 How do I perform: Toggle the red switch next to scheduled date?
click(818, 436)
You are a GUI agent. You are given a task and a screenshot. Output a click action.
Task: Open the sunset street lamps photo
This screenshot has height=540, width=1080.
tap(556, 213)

**Problem requirements:** Copy the records again, swapping each "screenshot" for "screen capture" and leaving everything else unchanged.

**In response:**
 How do I perform: Toggle the red switch next to scheduled date?
click(818, 436)
You are a GUI agent. You are given a task and a screen capture. Output a click action.
Task: Open the sunset street lamps photo
This screen capture has height=540, width=1080.
tap(556, 213)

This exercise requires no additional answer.